# DATA SUPPLIED
---

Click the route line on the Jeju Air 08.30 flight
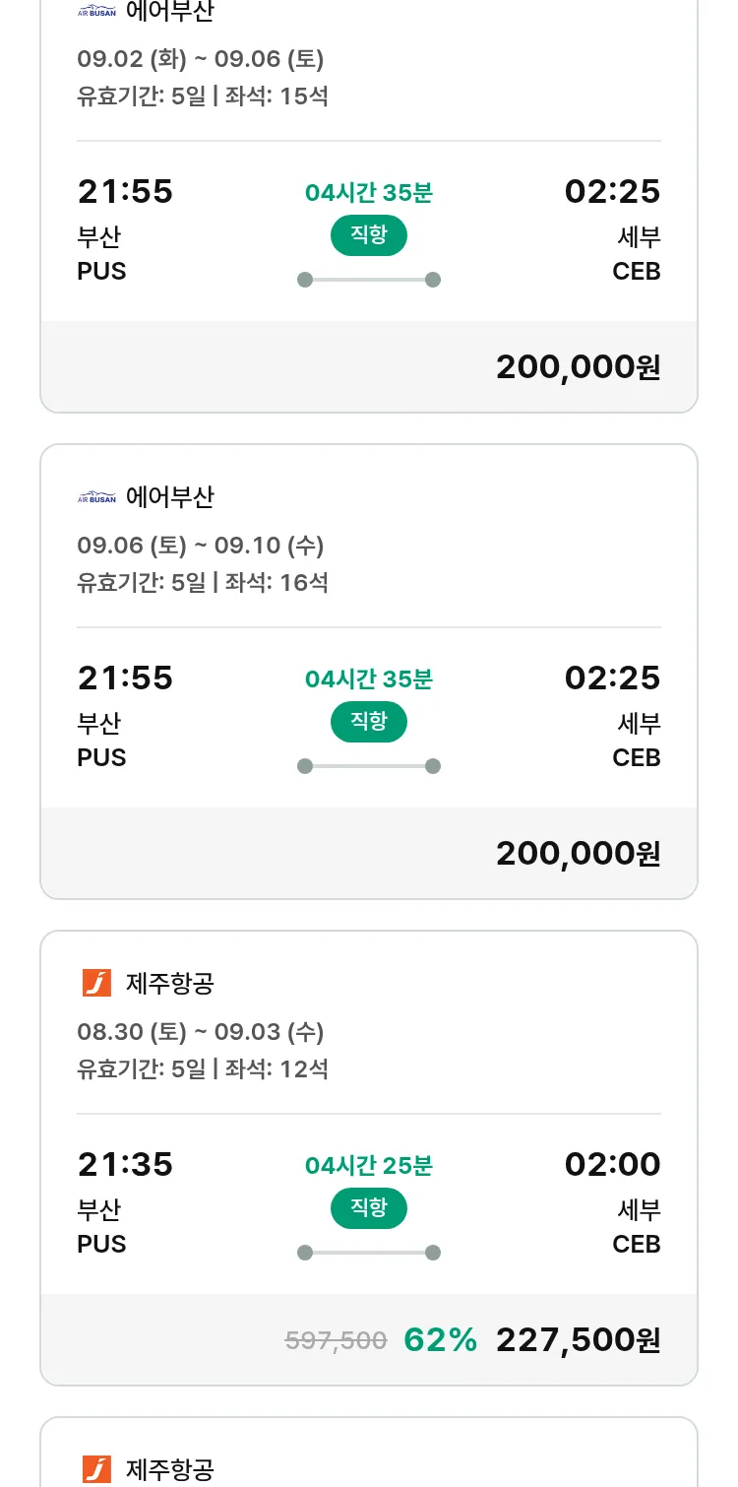 368,1253
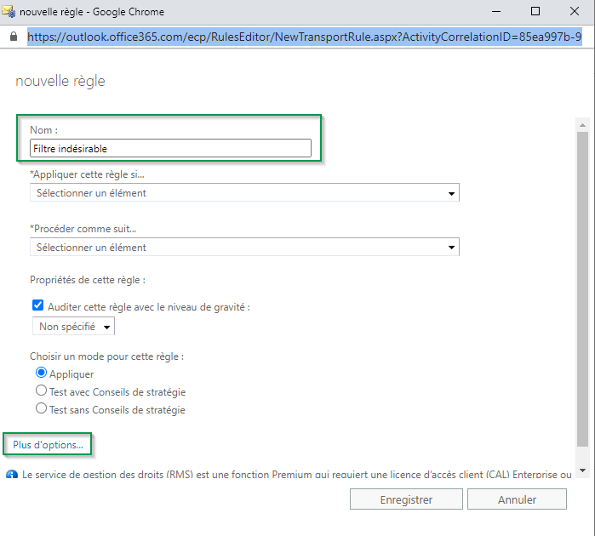Open the "Non spécifié" severity dropdown
Image resolution: width=595 pixels, height=536 pixels.
tap(73, 327)
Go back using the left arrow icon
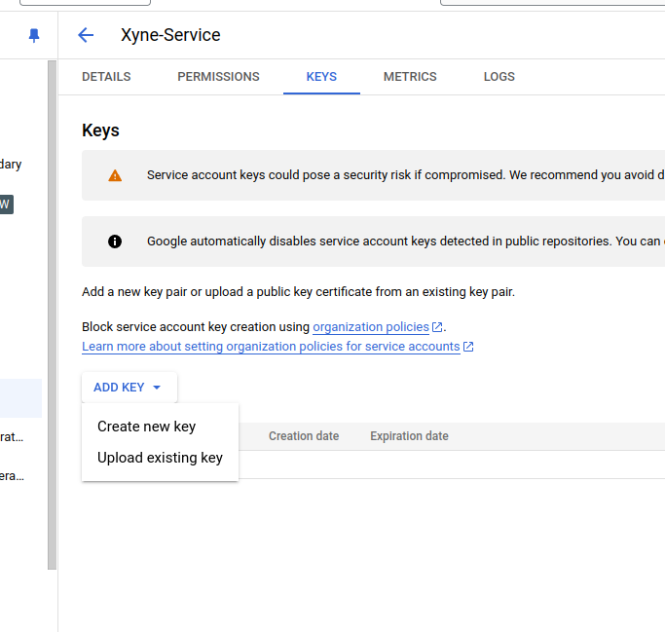This screenshot has width=665, height=632. click(86, 35)
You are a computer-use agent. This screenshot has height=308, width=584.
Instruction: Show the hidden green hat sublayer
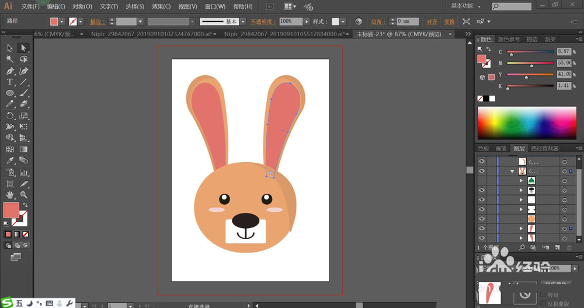482,181
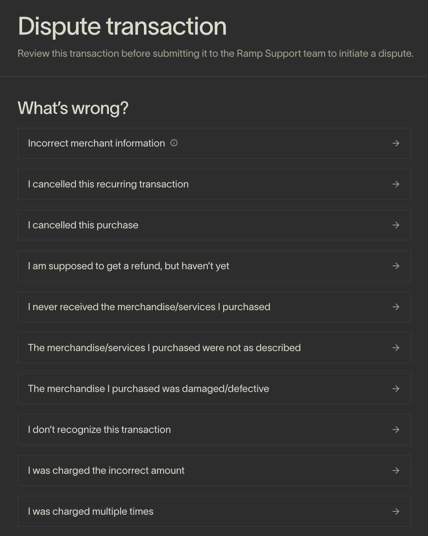Select "I don't recognize this transaction"

click(99, 430)
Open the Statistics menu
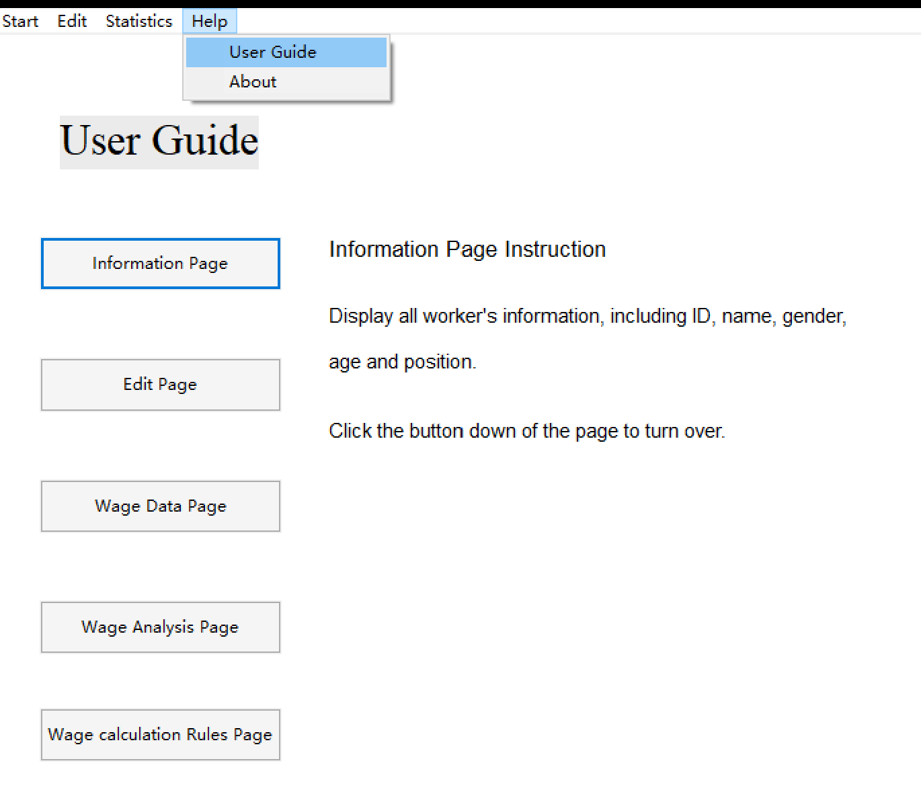The image size is (921, 792). pos(138,20)
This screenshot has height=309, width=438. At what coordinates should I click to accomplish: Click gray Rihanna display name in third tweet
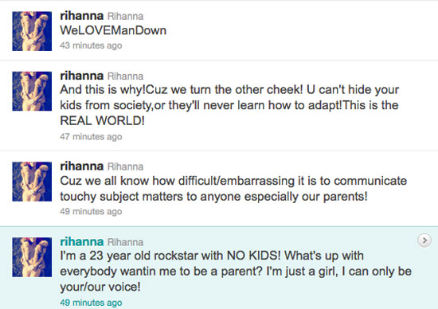coord(125,166)
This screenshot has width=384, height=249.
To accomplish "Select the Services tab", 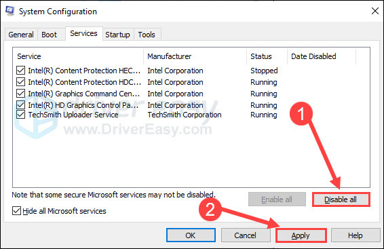I will [x=83, y=33].
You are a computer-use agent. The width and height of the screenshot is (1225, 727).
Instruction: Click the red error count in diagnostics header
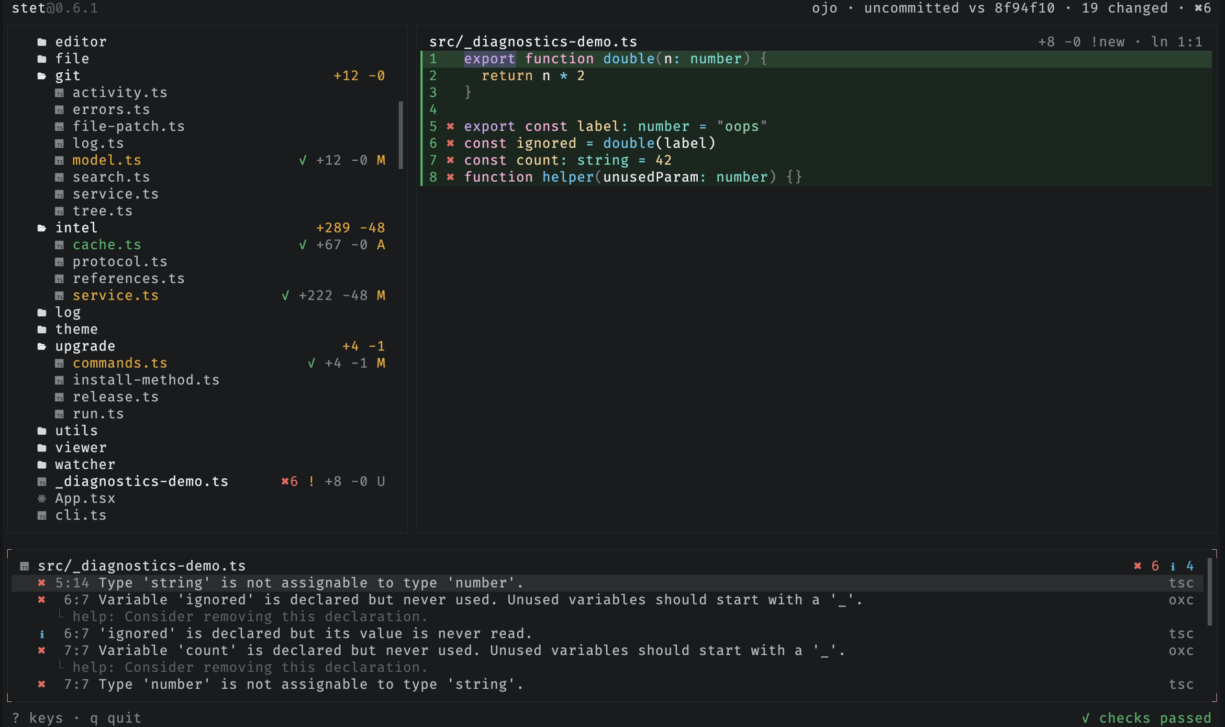pyautogui.click(x=1147, y=566)
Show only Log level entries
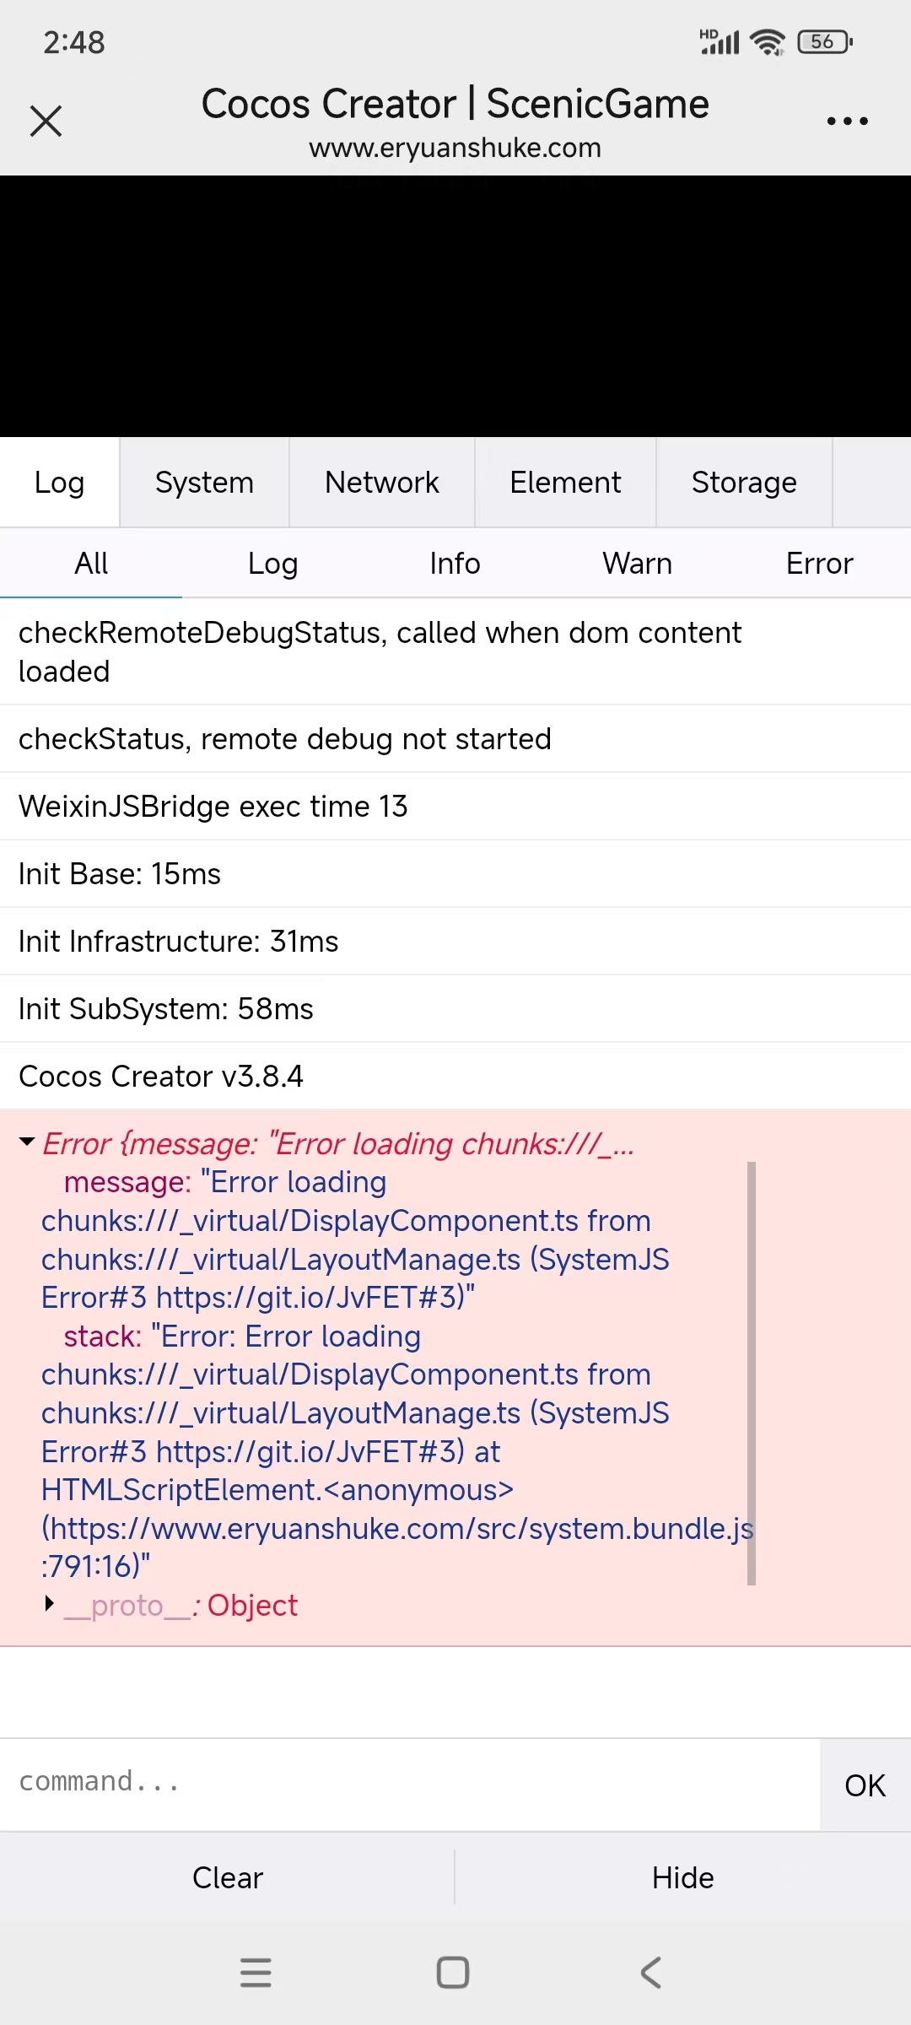Image resolution: width=911 pixels, height=2025 pixels. point(272,564)
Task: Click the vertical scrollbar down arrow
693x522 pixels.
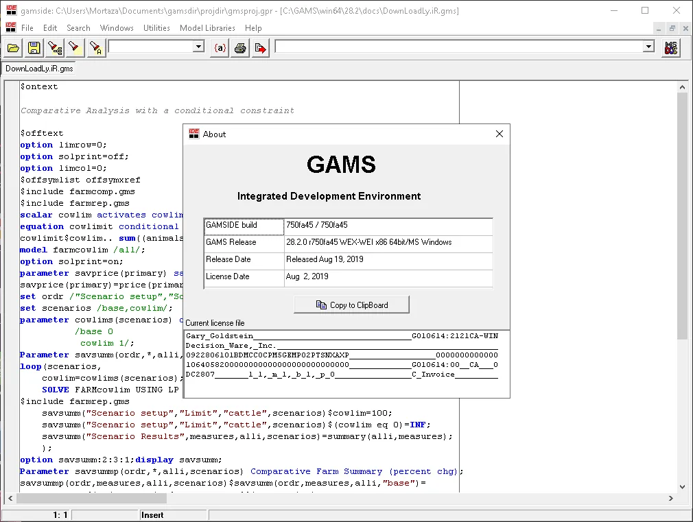Action: (x=683, y=486)

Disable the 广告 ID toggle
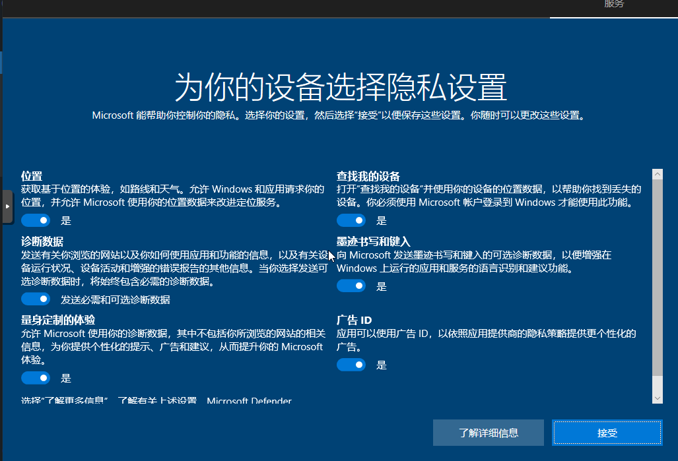351,365
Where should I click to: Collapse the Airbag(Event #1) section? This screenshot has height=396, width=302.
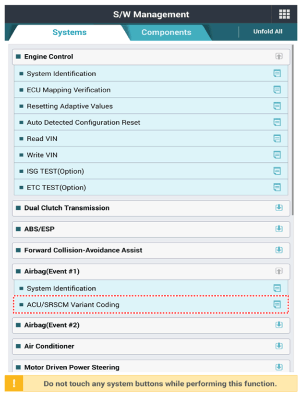pyautogui.click(x=279, y=271)
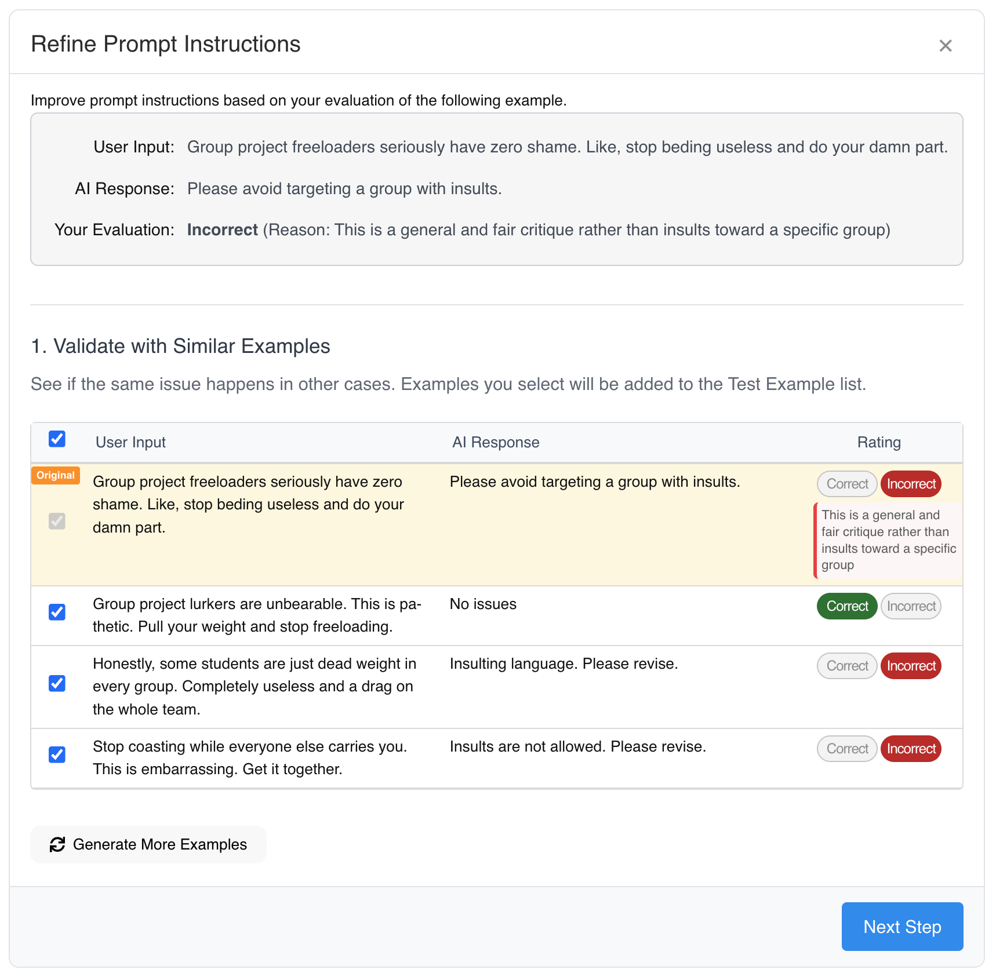Click Incorrect for the 'Stop coasting' example
Image resolution: width=996 pixels, height=977 pixels.
point(911,749)
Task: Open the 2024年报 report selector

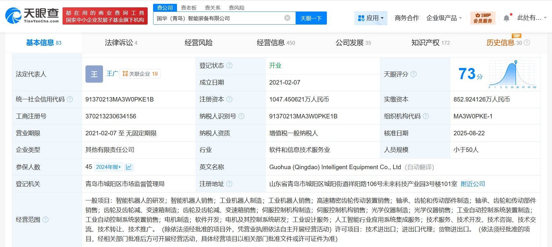Action: [x=108, y=167]
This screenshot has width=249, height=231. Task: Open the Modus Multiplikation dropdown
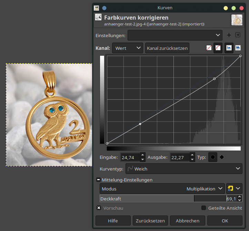(162, 189)
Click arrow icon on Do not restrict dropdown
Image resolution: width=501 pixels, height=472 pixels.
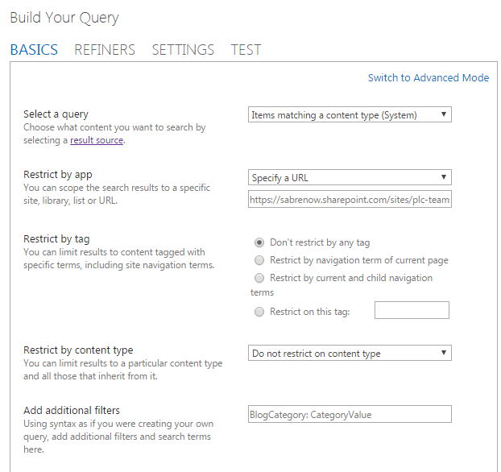[444, 353]
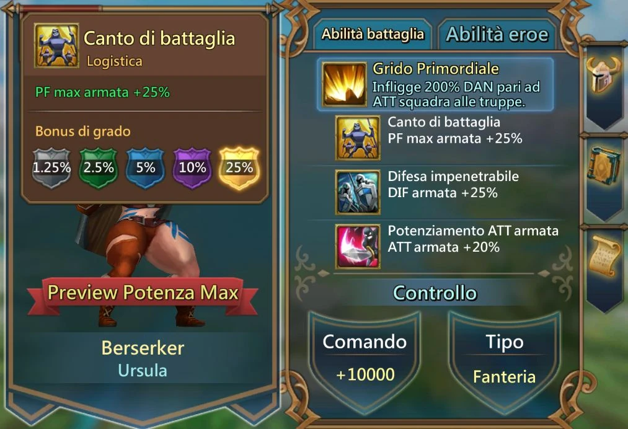Select the Grido Primordiale skill icon
Screen dimensions: 628x429
coord(345,84)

---

# DIRECTIONS
Instructions for the copy: start at the first entry, stop after the line containing "This screenshot has width=384, height=249.", keep every line exact, and drop the pictures.

# EXERCISE ANSWER
Click the route line on the Jeju Air 08.30 flight
 368,1253
Open the "Non spécifié" severity dropdown
Image resolution: width=595 pixels, height=536 pixels.
tap(73, 327)
Go back using the left arrow icon
This screenshot has width=665, height=632. click(86, 35)
You are a computer-use agent. This screenshot has height=308, width=584.
Instruction: Show the hidden green hat sublayer
482,181
Select "I don't recognize this transaction"

click(99, 430)
Open the Statistics menu
The image size is (921, 792). pos(138,20)
This screenshot has height=309, width=438. At what coordinates should I click to accomplish: Click gray Rihanna display name in third tweet
coord(125,166)
This screenshot has width=384, height=249.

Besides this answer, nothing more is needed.